Personal information
- Full name: Oswald Milne Bertram
- Born: 17 April 1909 Upper Sturt, South Australia
- Died: 5 May 1983 (aged 74) Mentone, Victoria
- Original team: West Torrens (SANFL)
- Height: 175 cm (5 ft 9 in)
- Weight: 76 kg (168 lb)

Playing career^{1}
- Years: Club / Games (Goals)
- 1933–1934: South Melbourne / 23 (43)
- 1935–1936: St Kilda / 15 (17)
- Total:  / 38 (60)
- ^{1} Playing statistics correct to the end of 1936.

= Ossie Bertram =

Australian rules footballer (1909–1983)

Oswald Milne Bertram (17 April 1909 – 5 May 1983) was an Australian rules footballer who played with South Melbourne and St Kilda in the VFL during the 1930s.

==Family==
The son of Frank Ernest Bertram, and Agnes Bertram, née Milne, he was born at Upper Sturt on 17 April 1909. He married Grace Mary Orme (1907-1994) in 1940.

==Football==
Bertram was a rover and was recruited from South Australian National Football League club West Torrens, where he was a leading player, and had twice represented South Australia at interstate level. He joined South Melbourne for the 1933 season and helped them to win the premiership, kicking 28 goals for the year.

Bertram, who had been unemployed for three years, was one of a number of interstate footballers who joined South Melbourne in the early 1930s, including Jack Wade and Wilbur Harris, also South Australians, with the promise of immediate, long-term, secure, paid employment outside of football within the (137 store) grocery empire of the South Melbourne president, South Melbourne Lord Mayor, and Member of the Victorian Legislative Council, Archie Crofts.
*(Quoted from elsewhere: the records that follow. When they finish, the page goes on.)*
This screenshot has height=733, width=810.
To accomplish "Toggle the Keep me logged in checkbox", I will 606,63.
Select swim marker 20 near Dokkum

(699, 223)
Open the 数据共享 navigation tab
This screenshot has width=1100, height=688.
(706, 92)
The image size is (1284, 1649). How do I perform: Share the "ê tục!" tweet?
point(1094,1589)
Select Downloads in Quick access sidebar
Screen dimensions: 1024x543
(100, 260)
The collection of players recruited from interstate became known as South Melbourne's "Foreign Legion".

After playing in a losing Grand Final the following season he moved to St Kilda in 1935, spending two seasons there.

==Military service==
He enlisted in the Second AIF on 15 July 1940, eventually retiring from the armed services, with the rank of Major in the Royal Australian Army Ordnance Corps, on 18 April 1959.

==Death==
He died at Mentone, Victoria on 5 May 1983.